When Facebook announced this algorithm change, they noted quite specifically that they “will prioritize showing links in the link format, and show fewer links shared in captions or status updates.”
With that in mind for another approach, post photos with updates (not captions), as Old Navy did in this example:
Old Navy's approach is clever not because of what's there, but because of what's not. They posted a photo update without a URL in the caption.
Old Navy's update would not register as a link shared in a caption, because there is no link. Facebook recognizes this update as just another photo post. Presumably, Old Navy knows that any potential customers who see this photo update can surmise the store's URL on their own. They bypassed having their reach reduced by opting not to include a clickable link in the caption.

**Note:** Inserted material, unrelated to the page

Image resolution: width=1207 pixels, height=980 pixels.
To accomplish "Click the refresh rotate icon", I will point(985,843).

Bottom line: If you're going to share a link, use a link preview. If you're going to share a photo, don't put a link in the caption. And don't forget that you can upload your own custom image even if you're using a link preview format.
#2: Click-bait Content
The same day that Facebook announced the algorithm change above, they released an interesting statistic: 80% of the time, users prefer headlines that help them determine whether they want to click on a link, as opposed to those that encourage people to “click to see more, without telling them much information about what they will see.”

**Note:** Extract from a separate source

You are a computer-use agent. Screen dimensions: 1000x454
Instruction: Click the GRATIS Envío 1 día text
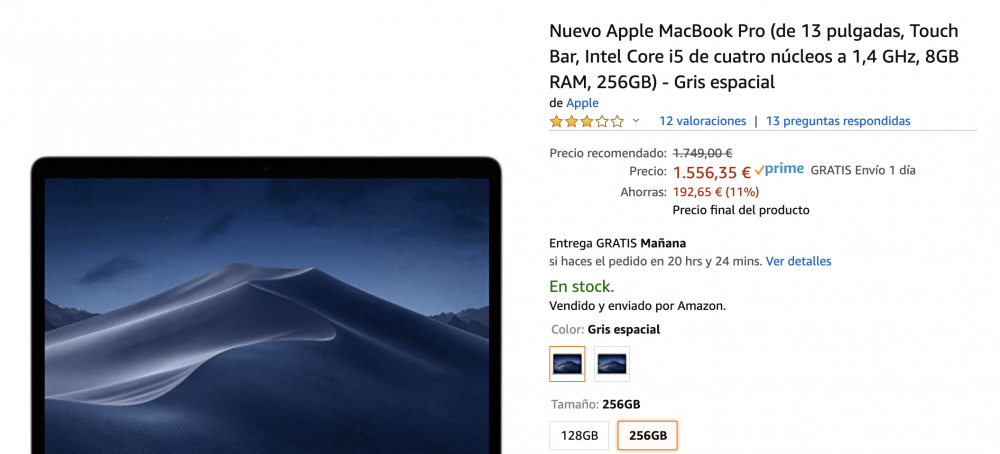[x=863, y=170]
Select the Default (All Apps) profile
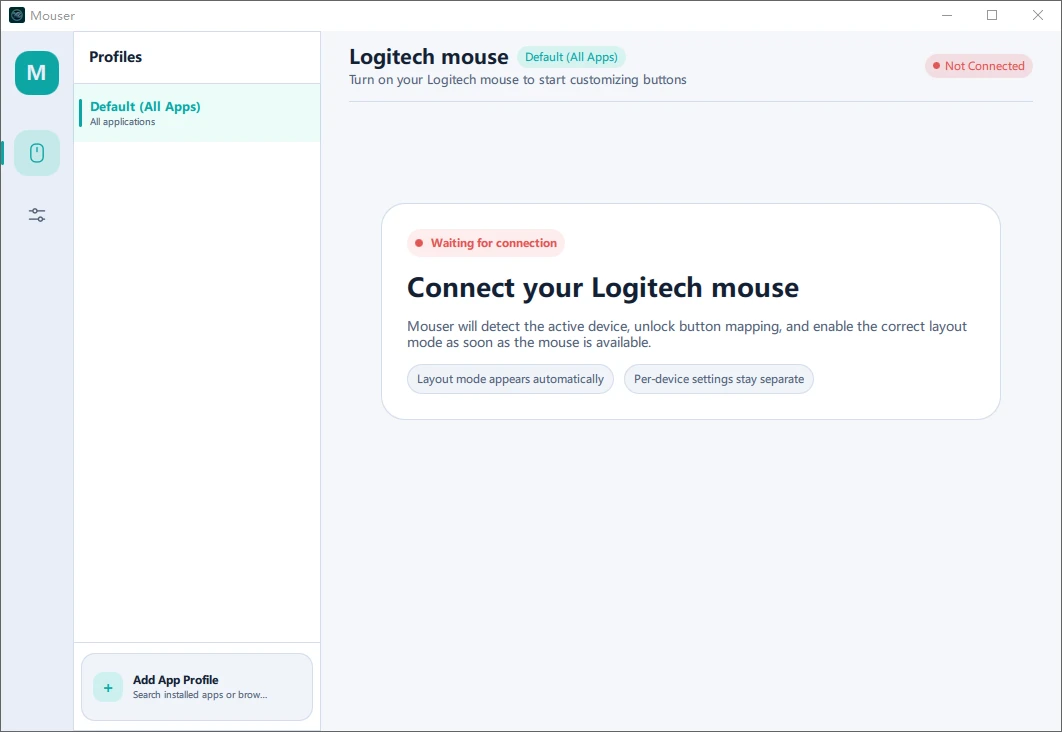 point(196,112)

The latter type of headline, which is really more tease than value, is commonly known as click-bait. Click-bait headlines have become increasingly popular for their ability to drive curiosity-based click-throughs.

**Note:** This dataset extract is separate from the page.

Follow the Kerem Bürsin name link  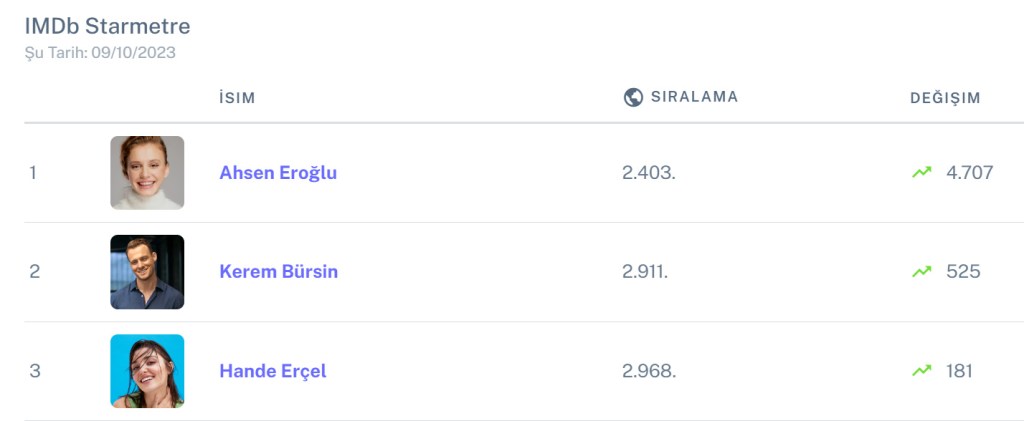278,271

And, according to Facebook, users just don't like them. That being the case, the social network is actively trying to discourage marketers and news organizations from courting clicks with these types of headlines.
Facebook is looking at two key factors regarding links to external content to help determine whether a link may be click-bait: time spent at destination and user engagement.
1. Time Spent at Link Destination
The network is monitoring how long users spend at the destination URL before returning to Facebook. The rationale is that if the content is valuable and worthy of greater organic reach, users will spend more time reading it. If the content isn't valuable, or the link was only clicked in a fleeting moment of click-bait–influenced curiosity, it probably isn't worth showing to many more people.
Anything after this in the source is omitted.